## Input data

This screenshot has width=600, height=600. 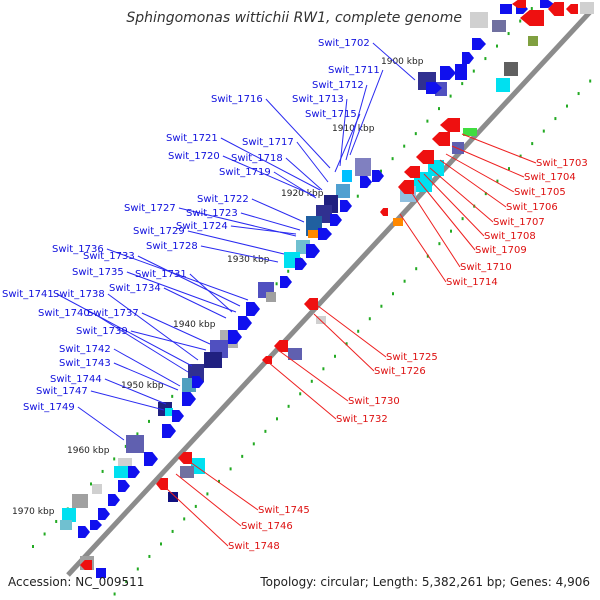 I want to click on forward-gene-label: Swit_1734, so click(x=135, y=288).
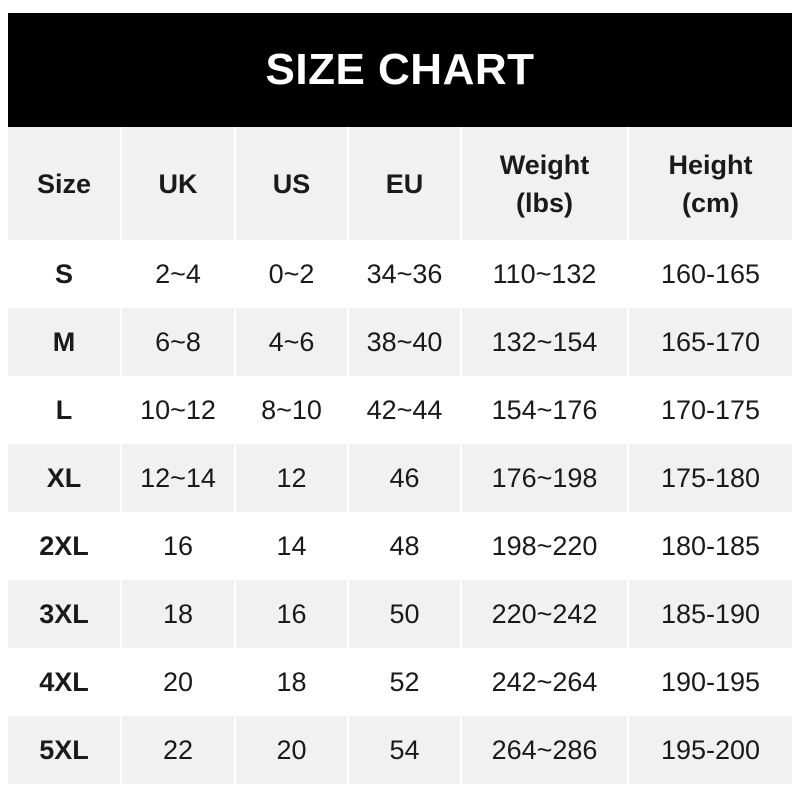  What do you see at coordinates (710, 342) in the screenshot?
I see `cell-height: 165-170` at bounding box center [710, 342].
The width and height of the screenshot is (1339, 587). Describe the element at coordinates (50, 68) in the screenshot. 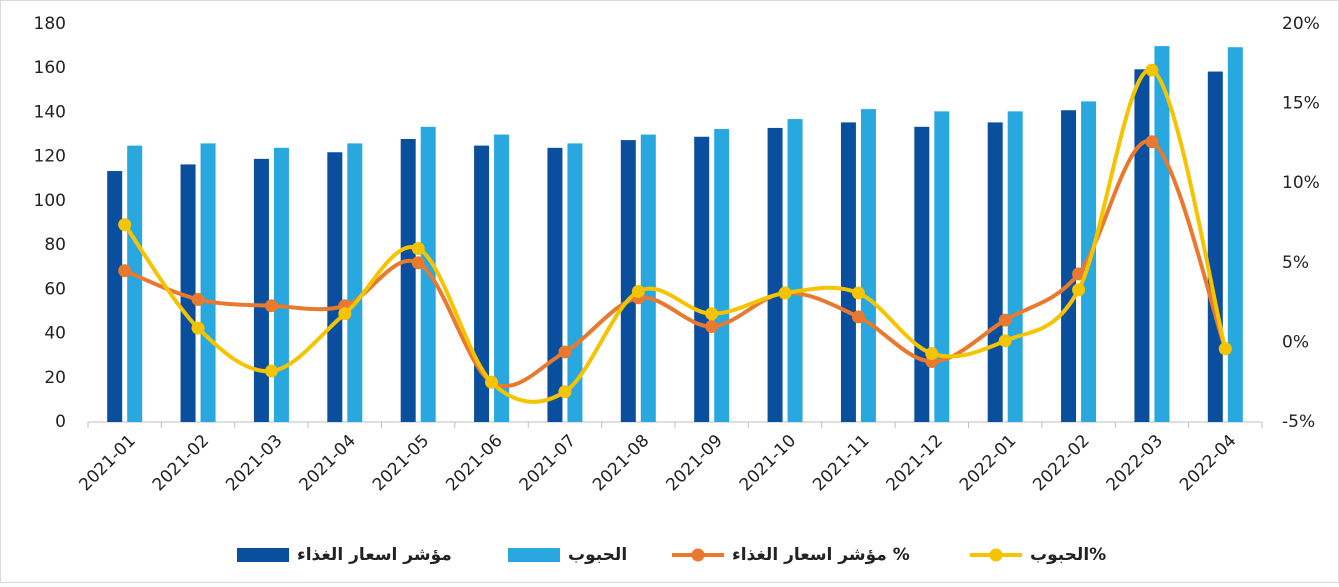

I see `y-tick-label: 160` at that location.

## What you will do
Copy out the entries word for word, starting at the line that contains "The width and" and ending at the last line of the entries, with no pictures.

## Task result
The width and height of the screenshot is (1339, 587). Describe the element at coordinates (50, 68) in the screenshot. 

I see `y-tick-label: 160` at that location.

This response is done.